§ Activity:
Write each line exactly, from the line that holds "1389x868 pixels. How" through the final line of the material, and no other line.

§ Records to process:
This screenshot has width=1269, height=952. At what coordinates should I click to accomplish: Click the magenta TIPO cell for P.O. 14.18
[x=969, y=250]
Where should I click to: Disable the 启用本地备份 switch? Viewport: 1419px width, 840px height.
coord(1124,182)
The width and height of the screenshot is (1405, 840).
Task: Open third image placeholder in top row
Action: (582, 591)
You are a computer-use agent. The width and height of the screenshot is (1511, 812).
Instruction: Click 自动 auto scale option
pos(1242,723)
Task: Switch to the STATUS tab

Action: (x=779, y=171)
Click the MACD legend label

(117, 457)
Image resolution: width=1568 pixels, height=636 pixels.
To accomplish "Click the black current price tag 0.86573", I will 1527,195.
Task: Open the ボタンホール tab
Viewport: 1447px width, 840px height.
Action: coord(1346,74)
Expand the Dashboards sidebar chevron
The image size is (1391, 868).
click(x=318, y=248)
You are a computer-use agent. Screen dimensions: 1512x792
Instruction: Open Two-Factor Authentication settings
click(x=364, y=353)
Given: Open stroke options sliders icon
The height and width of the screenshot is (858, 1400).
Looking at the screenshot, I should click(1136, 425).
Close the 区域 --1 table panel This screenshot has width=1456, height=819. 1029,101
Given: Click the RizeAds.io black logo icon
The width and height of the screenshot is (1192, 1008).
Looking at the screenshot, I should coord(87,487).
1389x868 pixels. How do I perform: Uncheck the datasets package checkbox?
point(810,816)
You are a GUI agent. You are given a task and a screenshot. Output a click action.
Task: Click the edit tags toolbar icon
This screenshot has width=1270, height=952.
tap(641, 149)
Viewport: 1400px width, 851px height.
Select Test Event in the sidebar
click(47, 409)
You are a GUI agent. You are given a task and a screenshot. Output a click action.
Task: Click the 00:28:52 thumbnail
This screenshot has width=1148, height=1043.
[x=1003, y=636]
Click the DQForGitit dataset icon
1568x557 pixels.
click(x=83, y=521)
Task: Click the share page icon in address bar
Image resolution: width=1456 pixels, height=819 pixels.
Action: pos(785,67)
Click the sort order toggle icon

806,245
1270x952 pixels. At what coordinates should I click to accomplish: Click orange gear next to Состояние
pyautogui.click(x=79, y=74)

§ Exercise response:
1389x868 pixels. How do I perform: Uncheck the datasets package checkbox?
point(810,816)
You are a GUI agent. You are given a task and a screenshot. Output a click action.
Task: Click the edit tags toolbar icon
This screenshot has width=1270, height=952.
tap(641, 149)
Viewport: 1400px width, 851px height.
Select Test Event in the sidebar
click(47, 409)
You are a GUI agent. You are given a task and a screenshot. Output a click action.
Task: Click the 00:28:52 thumbnail
This screenshot has width=1148, height=1043.
[x=1003, y=636]
Click the DQForGitit dataset icon
1568x557 pixels.
click(x=83, y=521)
Task: Click the share page icon in address bar
Image resolution: width=1456 pixels, height=819 pixels.
Action: pos(785,67)
Click the sort order toggle icon

806,245
1270x952 pixels. At what coordinates should I click to accomplish: Click orange gear next to Состояние
pyautogui.click(x=79, y=74)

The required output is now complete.